简体   繁体   English

优化字符串中的计数字符

[英]Optimizing counting characters within a string

I just created a simple method to count occurences of each character within a string, without taking caps into account. 我刚刚创建了一个简单的方法来计算字符串中每个字符的出现次数,而不考虑上限。

static List<int> charactercount(string input)
        {
            char[] characters = "abcdefghijklmnopqrstuvwxyz".ToCharArray();
            input = input.ToLower();

            List<int> counts = new List<int>();
            foreach (char c in characters)
            {
                int count = 0;
                foreach (char c2 in input) if (c2 == c)
                    {
                        count++;
                    }

                counts.Add(count);
             }

            return counts;

        }

Is there a cleaner way to do this (ie without creating a character array to hold every character in the alphabet) that would also take into account numbers, other characters, caps, etc? 有没有更简洁的方法来做到这一点(即没有创建一个字符数组来保存字母表中的每个字符),这也会考虑数字,其他字符,大写等?
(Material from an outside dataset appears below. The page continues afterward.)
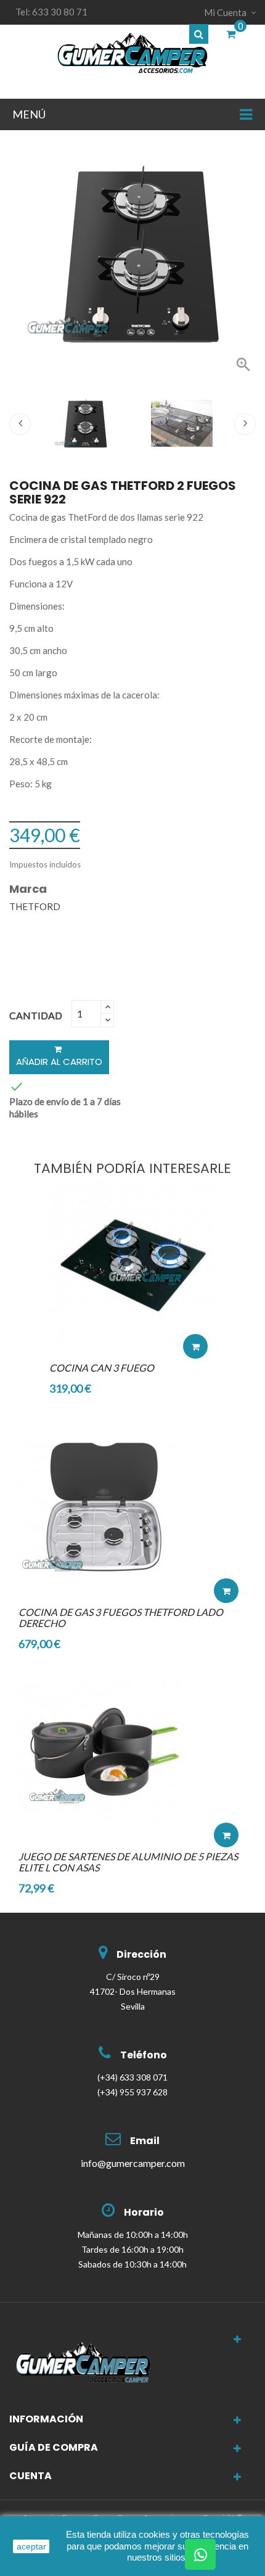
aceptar (31, 2546)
Conceptually, I would prefer to return a Dictionary<string,int> of counts. 从概念上讲,我更愿意返回计数的Dictionary<string,int> I'll assume that it's ok to know by omission rather than an explicit count of 0 that a character occurs zero times, you can do it via LINQ. 我假设可以通过省略而不是显式计数0知道一个字符出现零次,你可以通过LINQ来做。 @Oded's given you a good start on how to do that. @Oded给你一个良好的开端,如何做到这一点。 All you would need to do is replace the Select() with ToDictionary( k => k.Key, v => v.Count() ) . 您需要做的就是用ToDictionary( k => k.Key, v => v.Count() )替换Select() ToDictionary( k => k.Key, v => v.Count() ) See my comment on his answer about doing the case insensitive grouping. 请参阅我对他关于进行不区分大小写分组的回答的评论。 Note: you should decide if you care about cultural differences in characters or not and adjust the ToLower method accordingly. 注意:您应该决定是否关心字符的文化差异,并相应地调整ToLower方法。

You can also do this without LINQ; 你也可以不用LINQ做到这一点;

public static Dictionary<string,int> CountCharacters(string input)
{
     var counts = new Dictionary<char,int>(StringComparer.OrdinalIgnoreCase);

     foreach (var c in input)
     {
          int count = 0;
          if (counts.ContainsKey(c))
          {
              count = counts[c];
          }
          counts[c] = counts + 1;
     }

     return counts;
}

Note if you wanted a Dictionary<char,int> , you could easily do that by creating a case invariant character comparer and using that as the IEqualityComparer<T> for a dictionary of the required type. 注意,如果你想要一个Dictionary<char,int> ,你可以通过创建一个case不变字符比较器并将其作为IEqualityComparer<T>用于所需类型的字典来轻松完成。 I've used string for simplicity in the example. 我在示例中使用了string来简化。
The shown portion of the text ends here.